A professora critica a visão de escola silenciosa e ordenada. “Como os alunos vão produzir quietos? O que questiona não é considerado bom aluno, mas encrenqueiro. Mas o cidadão questionador é encrenqueiro. O que a escola diz que é se você questionar, será excluído.”

De quebrada para quebrada

Ane faz parte de uma geração que cresceu nos bairros mais pobres, decidiu continuar lá e comprar a briga para ampliar o acesso a direitos. “Por idealismo”, como diz, a luta diária é garantir aos alunos uma educação libertadora e de qualidade, direito de toda criança e adolescente. “É muito difícil os professores dizerem que eles podem melhorar o lugar onde moram. Geralmente os alunos ouvem que precisam melhorar de vida para sair da periferia. Não é assim. Por isso, costumo começar a matéria perguntando para eles qual a história que não está contada no livro. É a deles.”

Natural de Jandira, vizinha a Osasco, Ane viveu cinco anos em um abrigo. Tinha 4 anos quando a mãe, a irmã e ela foram expulsas de casa pelo tráfico. Ficaram na rua. Aos 10, foi viver em Osasco com a mãe, que conseguiu se reerguer. Estudou em escolas estaduais da região, onde anos depois voltou para lecionar, após cursar História em uma das primeiras turmas do ProUni. “Ultrapassei o limite de ‘você vai ser doméstica, ter filho aos 16 anos e seu máximo vai ser um marido traficante’, como me diziam quando eu tinha 14 anos.”

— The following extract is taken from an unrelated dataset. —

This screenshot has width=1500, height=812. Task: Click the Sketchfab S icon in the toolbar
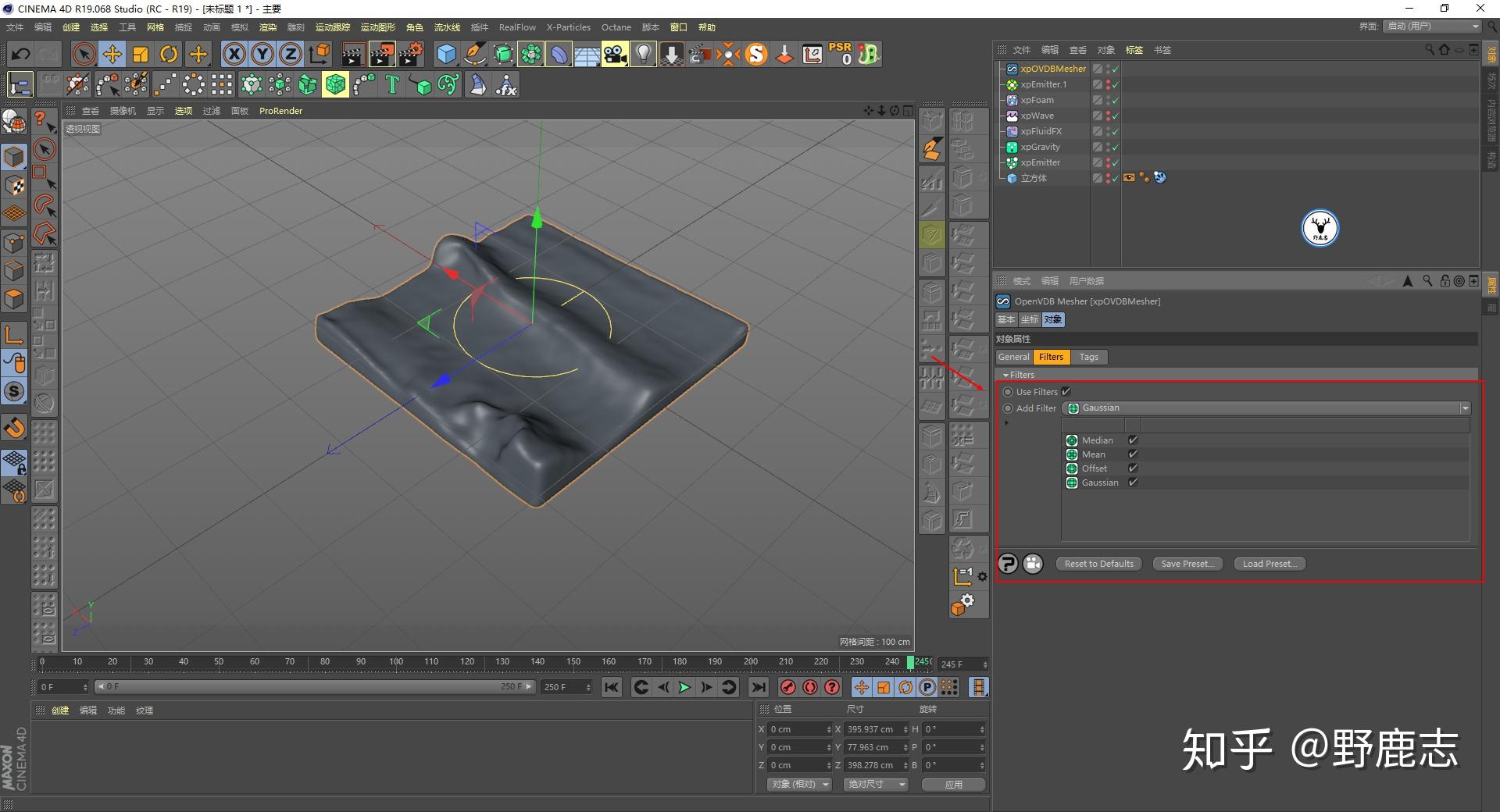pos(755,53)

Para que seus alunos ultrapassem barreiras socialmente impostas, a estratégia é levantar com eles os problemas da região. “Tento mostrar que eles são cidadãos, que podem exigir e por quais caminhos. Isso, infelizmente, não dá para fazer de forma delicada, porque a periferia tem urgências. Eu tenho de escancarar a realidade para eles. Aí trabalhamos questões da nossa estrutura repressora como o machismo, o racismo e a desigualdade social. Sempre digo que eles precisam ter uma visão crítica para se defender do sistema”, conta.

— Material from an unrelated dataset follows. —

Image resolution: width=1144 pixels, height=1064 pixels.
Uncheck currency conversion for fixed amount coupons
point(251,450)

Da sua casa, em uma rua sem iluminação pública, ela ouve o mesmo funk que embala seus alunos nas festas. Na ida ao mercado não passa despercebida, encontra antigos e atuais estudantes. “Quando me virem nessas fotos tenho certeza que vão dizer ‘afe, professora, nem parece você’. Eles sempre me veem sentada em cima da mesa”, brinca. “Até minha linguagem é a mesma que a deles, porque eu cresci como eles e moro no mesmo lugar.”

Os desafios persistem. “Não adianta eu perguntar se conhecem as guerras da África sem perguntar qual a guerra que eles vivem aqui. Por isso também uso nas minhas aulas os raps mais críticos. Eles ouvem e falam: ‘Isso acontece comigo, professora’.” O resultado não é simples de ser mensurado. Chega na forma de sorrisos, cumplicidade, participação e autoestima. “Tenho alunos no movimento estudantil, meninas que formaram grupos feministas, alunos que entraram na faculdade ou que conseguiram empregos. Já vi meninos saírem do crime e outros que falavam que queriam ser bandidos trabalhando.”